OBJECTIVE = Can you repeat every one of these records exactly, line for line?

----- RECORDS TO USE

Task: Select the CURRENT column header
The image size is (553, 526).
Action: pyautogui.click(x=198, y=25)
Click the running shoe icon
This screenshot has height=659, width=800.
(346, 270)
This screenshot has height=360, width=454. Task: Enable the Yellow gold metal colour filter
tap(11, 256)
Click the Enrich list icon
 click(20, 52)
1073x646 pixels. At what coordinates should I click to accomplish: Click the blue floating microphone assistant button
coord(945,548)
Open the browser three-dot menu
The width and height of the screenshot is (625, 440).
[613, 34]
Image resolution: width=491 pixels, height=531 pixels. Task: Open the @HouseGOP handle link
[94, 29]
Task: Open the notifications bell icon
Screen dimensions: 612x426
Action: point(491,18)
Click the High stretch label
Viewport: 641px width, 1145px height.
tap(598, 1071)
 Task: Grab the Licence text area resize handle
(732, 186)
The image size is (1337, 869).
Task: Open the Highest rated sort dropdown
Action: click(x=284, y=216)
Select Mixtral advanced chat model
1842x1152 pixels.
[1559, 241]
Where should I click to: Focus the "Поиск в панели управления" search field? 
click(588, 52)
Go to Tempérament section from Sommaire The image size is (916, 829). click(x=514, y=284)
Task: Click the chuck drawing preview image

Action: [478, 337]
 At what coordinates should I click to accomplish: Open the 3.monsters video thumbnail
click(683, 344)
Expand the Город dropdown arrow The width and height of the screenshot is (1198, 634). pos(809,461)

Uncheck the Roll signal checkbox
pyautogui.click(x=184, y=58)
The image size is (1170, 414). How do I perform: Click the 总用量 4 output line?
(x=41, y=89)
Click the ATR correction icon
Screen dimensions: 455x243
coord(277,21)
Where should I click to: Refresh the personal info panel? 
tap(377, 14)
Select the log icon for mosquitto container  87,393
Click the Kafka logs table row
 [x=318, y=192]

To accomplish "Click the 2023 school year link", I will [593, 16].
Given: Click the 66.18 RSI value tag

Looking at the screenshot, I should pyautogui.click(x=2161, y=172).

----------

RESULT OF THIS TASK =
Task: Select the CURRENT column header
The image size is (553, 526).
Action: pyautogui.click(x=198, y=25)
Click the running shoe icon
This screenshot has height=659, width=800.
(346, 270)
This screenshot has height=360, width=454. Task: Enable the Yellow gold metal colour filter
tap(11, 256)
Click the Enrich list icon
 click(20, 52)
1073x646 pixels. At what coordinates should I click to accomplish: Click the blue floating microphone assistant button
coord(945,548)
Open the browser three-dot menu
The width and height of the screenshot is (625, 440).
[613, 34]
Image resolution: width=491 pixels, height=531 pixels. Task: Open the @HouseGOP handle link
[94, 29]
Task: Open the notifications bell icon
Screen dimensions: 612x426
Action: point(491,18)
Click the High stretch label
Viewport: 641px width, 1145px height.
tap(598, 1071)
 Task: Grab the Licence text area resize handle
(732, 186)
The image size is (1337, 869).
Task: Open the Highest rated sort dropdown
Action: click(x=284, y=216)
Select Mixtral advanced chat model
1842x1152 pixels.
[1559, 241]
Where should I click to: Focus the "Поиск в панели управления" search field? 
click(588, 52)
Go to Tempérament section from Sommaire The image size is (916, 829). click(x=514, y=284)
Task: Click the chuck drawing preview image

Action: [478, 337]
 At what coordinates should I click to accomplish: Open the 3.monsters video thumbnail
click(683, 344)
Expand the Город dropdown arrow The width and height of the screenshot is (1198, 634). pos(809,461)

Uncheck the Roll signal checkbox
pyautogui.click(x=184, y=58)
The image size is (1170, 414). How do I perform: Click the 总用量 4 output line?
(x=41, y=89)
Click the ATR correction icon
Screen dimensions: 455x243
coord(277,21)
Where should I click to: Refresh the personal info panel? 
tap(377, 14)
Select the log icon for mosquitto container  87,393
Click the Kafka logs table row
 [x=318, y=192]

To accomplish "Click the 2023 school year link", I will [593, 16].
Given: Click the 66.18 RSI value tag

Looking at the screenshot, I should pyautogui.click(x=2161, y=172).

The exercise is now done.